US appears powerless to stop Koran-burning ceremony

GAINESVILLE, Florida (AFP) – The United States appeared powerless to stop a Florida church from burning hundreds of Korans on the anniversary of 9/11 despite fears of global repercussions.

The White House added its voice to growing concern from military leaders that the incendiary move by a group of American evangelicals could trigger outrage around the Islamic world and endanger the lives of US soldiers.

"It puts our troops in harm's way. Any type of activity like that that puts our troops in harm's way would be a concern to this administration," said White House spokesman Robert Gibbs on Tuesday.

He was reiterating comments by top US and NATO commander in Afghanistan, General David Petraeus, who warned burning the holy book of Islam would provide propaganda for insurgents.

"It could endanger troops and it could endanger the overall effort," Petraeus told The Wall Street Journal in comments echoed later by NATO chief Anders Fogh Rasmussen.

But a small Florida church has vowed to mark Saturday's ninth anniversary of the September 11 attacks by burning Korans as they remember the almost 3,000 people killed by Al-Qaeda hijackers.

Indonesian demonstrators rally outside the US embassy in Jakarta on September 4 to protest threats by the US Christian group Dove World Outreach Center to burn a Koran to mark the ninth anniversary of the September 11 terror attacks. AFP file

Although the fire authorities turned down an application a few weeks ago from pastor Terry Jones to hold the open-air burning ceremony, police cannot intervene until they actually light the 200 Korans.

Even then, no arrests would be made as contravening local ordinances is only a misdemeanor, and citations -- fines and warnings -- are issued in such cases.

Jones said the Koran torching aimed "to remember those who were brutally murdered on September 11," and to send a warning "to the radical element of Islam."

The move comes against a backdrop of "Islamophobia" driven by plans to build an Islamic cultural center in New York close to Ground Zero, the site where the World Trade Center stood before it was destroyed in the 2001 attacks.

US Attorney General Eric Holder met religious leaders Tuesday to discuss ways of stemming the anti-Islam tide, with calls from the broad coalition of faiths to make a strong speech condemning hate crimes.

Muslim Advocates executive director Farhana Khera said after the meeting that Holder had described the Koran burning plan as "idiotic and dangerous," but regretted that in itself the ceremony was not a violation of federal law.

Saturday's anniversary is also set to coincide with the festivities for the Eid al-Fitr, marking the end of the Islamic fasting month of Ramadan.

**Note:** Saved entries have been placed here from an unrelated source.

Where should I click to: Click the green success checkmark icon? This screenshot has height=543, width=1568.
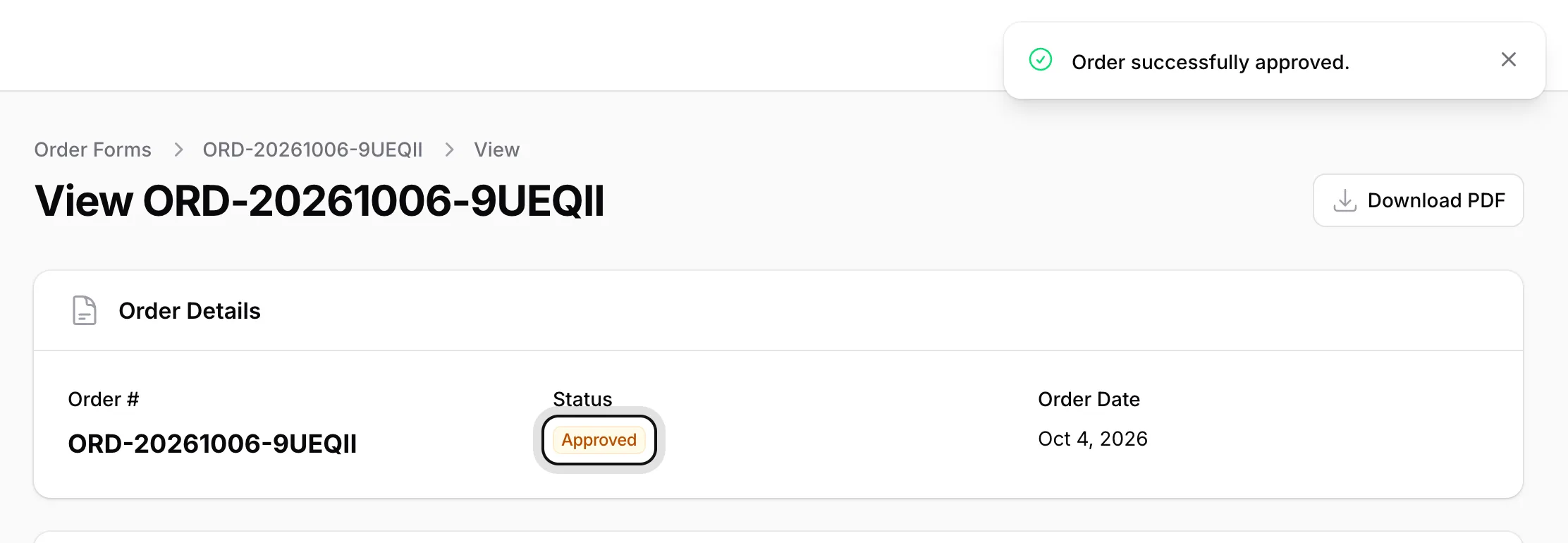[x=1041, y=60]
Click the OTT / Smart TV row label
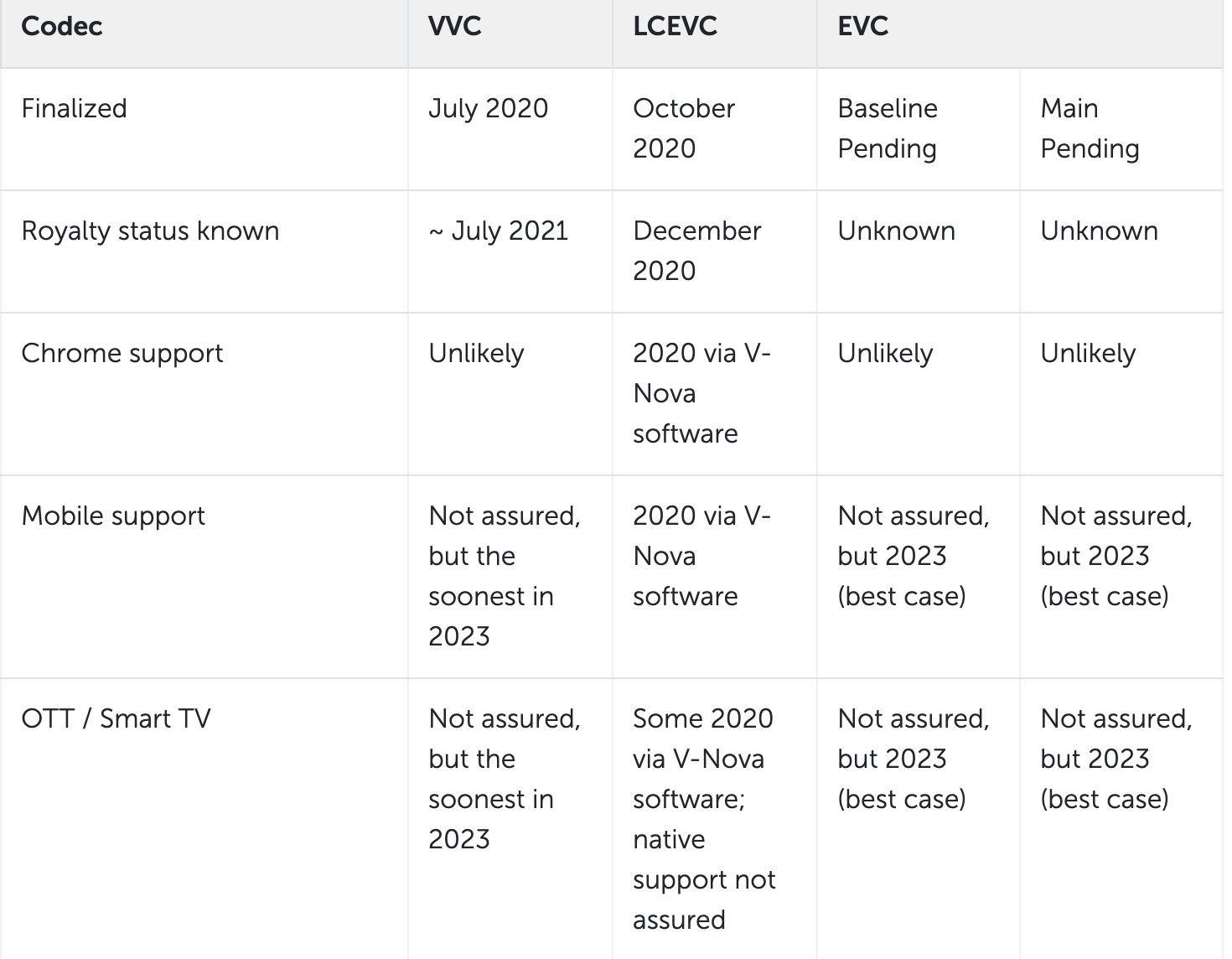 pos(116,718)
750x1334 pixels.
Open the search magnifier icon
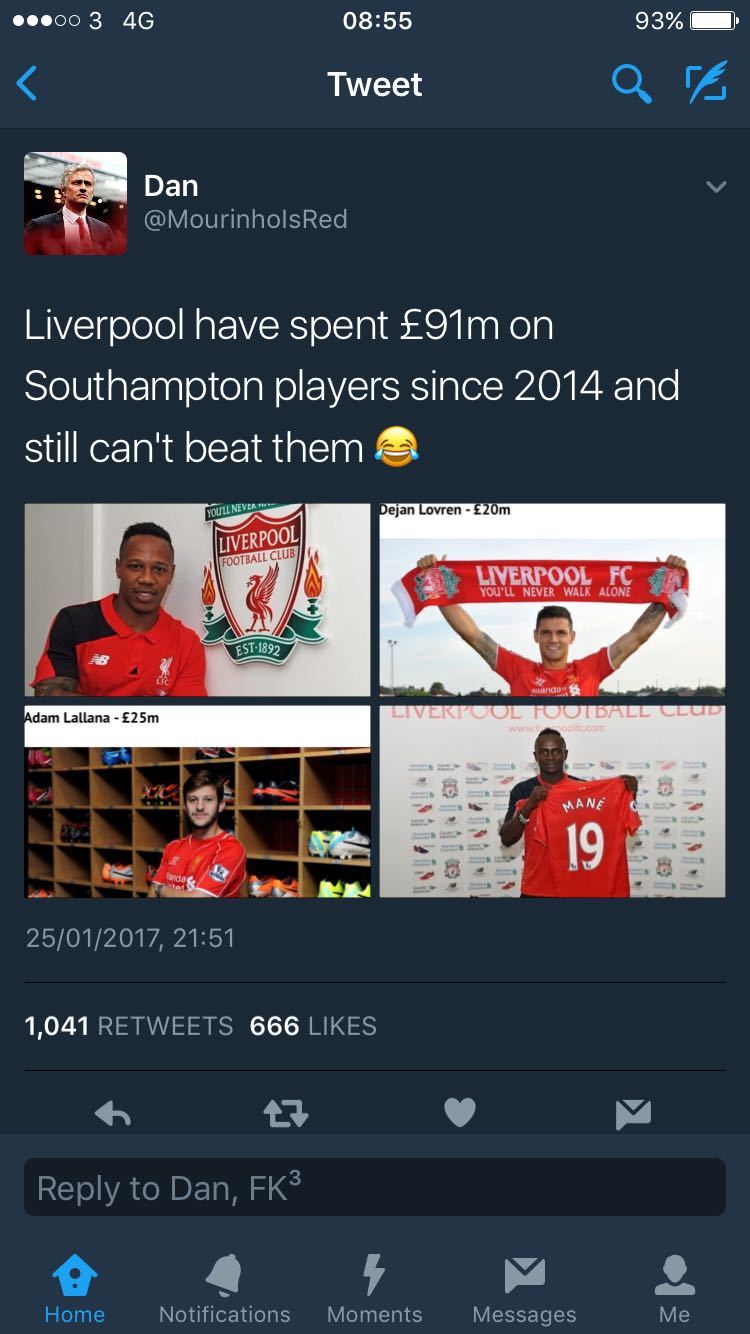point(631,84)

US State Department spokesman Philip Crowley insisted freedom of religion was a pillar of American society, adding "the potential act of burning a Koran... is contrary to our values, contrary to how civil society has emerged in the country."

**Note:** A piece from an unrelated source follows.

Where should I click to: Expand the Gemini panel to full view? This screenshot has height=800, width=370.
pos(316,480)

But Jones, who heads the Dove World Outreach Center in Gainesville Florida, remained defiant, saying his group was taking Petraeus's words seriously, but "we have firmly made up our mind" to go ahead.

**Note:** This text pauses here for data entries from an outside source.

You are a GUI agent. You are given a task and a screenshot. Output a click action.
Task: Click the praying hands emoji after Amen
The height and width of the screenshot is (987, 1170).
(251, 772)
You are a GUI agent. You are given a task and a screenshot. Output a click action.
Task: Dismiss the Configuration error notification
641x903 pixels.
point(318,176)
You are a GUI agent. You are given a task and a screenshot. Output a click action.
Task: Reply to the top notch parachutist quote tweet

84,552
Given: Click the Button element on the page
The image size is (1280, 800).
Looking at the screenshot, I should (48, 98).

"Instead of us being blamed for what other people will do or might do, why don't we send a warning to them? Why don't we send a warning to radical Islam and say, don't do it. If you attack us, if you attack us, we will attack you."

Al-Qaeda militants plowed two hijacked commercial airlines into the World Trade Center in New York on September 11, 2001, destroying the twin towers and raining terror on the city.

Another plane was flown into the Pentagon outside Washington, while a fourth crashed into a Pennsylvania field after passengers overpowered the hijackers.

Religious bigotry was roundly condemned at a press conference called by the coalition of inter-faith leaders meeting with Holder.

"To those who would exercise derision... bigotry, open rejection of our fellow Americans for their religious faith, I say shame on you," said Richard Cizik, one of the country's most prominent evangelical leaders.

"We are profoundly distressed and deeply saddened by the incidents of violence committed against Muslims in our communities. And by the desecration of Islamic houses of worship," added Rabbi Nancy Kreimer.

There have already been protests in the Afghan capital Kabul and in Indonesia -- the world's largest Muslim-majority country -- against the provocative plans to burn the Koran.

And Iran has warned it could unleash an uncontrolled Muslim response.

The Vatican newspaper, l'Osservatore Romano, in a commentary Tuesday condemned the plans in an article "No one should burn the Koran."